L'annonce a de quoi surprendre dans cette île de l'océan Indien, davantage réputée pour ses plages paradisiaques et sa canne à sucre que pour ses terroirs viticoles. Pourtant, c'est bien un projet d'envergure qui a été officiellement lancé le 15 septembre, en présence du ministre mauricien de l'Agro-industrie, Dr Arvin Boolell, et des experts français du projet.
Un terroir tropical aux conditions inédites
L'initiative repose sur des fondements scientifiques solides. Les travaux du géologue français Yves Hérody et du climatologue Benjamin Bois ont révélé un atout méconnu de l'île : les sols, chaulés pendant des décennies pour la culture de la canne à sucre, offrent aujourd'hui des conditions géochimiques favorables à la viticulture de qualité.

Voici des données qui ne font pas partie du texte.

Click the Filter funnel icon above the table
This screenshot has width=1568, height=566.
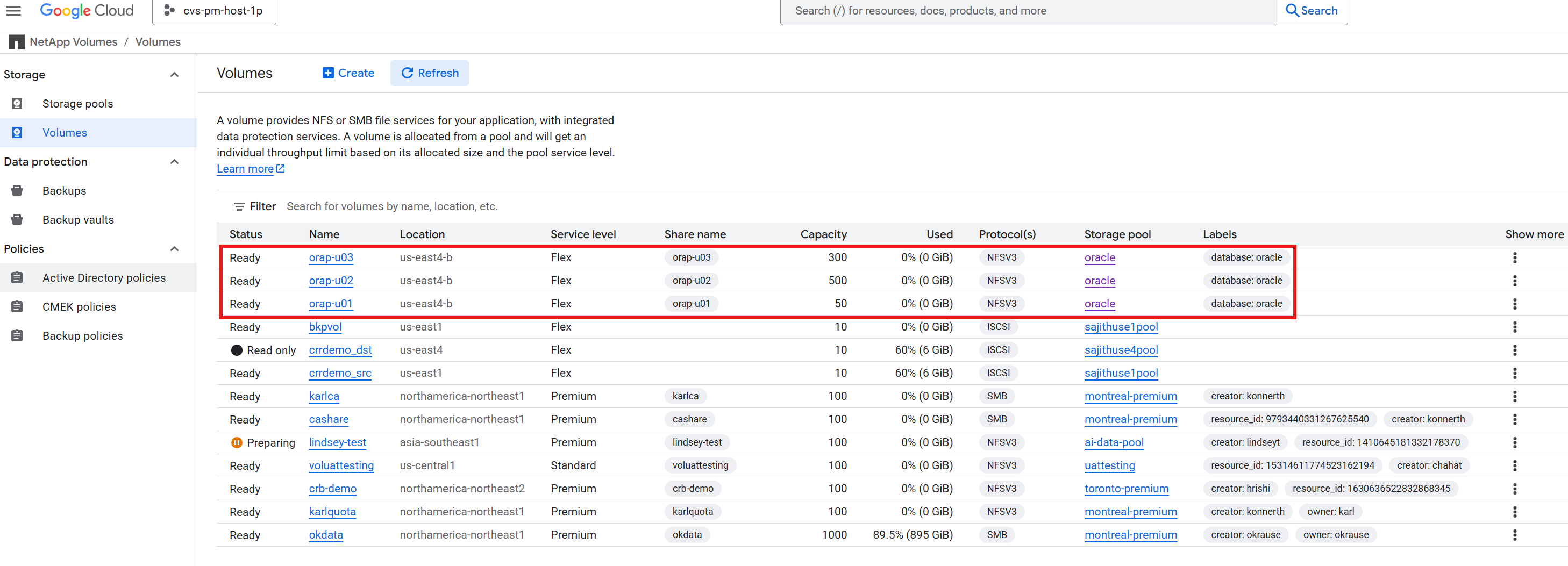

"Nos analyses montrent que certaines parcelles chaulées offrent des conditions inédites pour la vigne en climat tropical", explique Yves Hérody, qui accompagnera le projet dans sa dimension technique.
Le vignoble s'étendra sur 15 hectares, avec une plantation de 75 000 pieds prévue en plusieurs phases d'ici 2029. Les cépages sélectionnés - Chenin Blanc, Touriga Nacional et Cabernet Franc dans un premier temps - ont été choisis pour leur adaptation au climat tropical.
Le ministre de l'Agriculture, Arvin Boolell mettant la main à la pâte
L'expertise bourguignonne au service de l'innovation
Pour mener à bien cette aventure, Agrïa s'est associée à Étienne Bizouard de Montille, vigneron bourguignon propriétaire du Domaine de Montille et d'autres domaines en Californie et au Japon. Une collaboration qui illustre la volonté de Maurice de s'appuyer sur l'excellence française pour développer ses nouvelles filières agricoles.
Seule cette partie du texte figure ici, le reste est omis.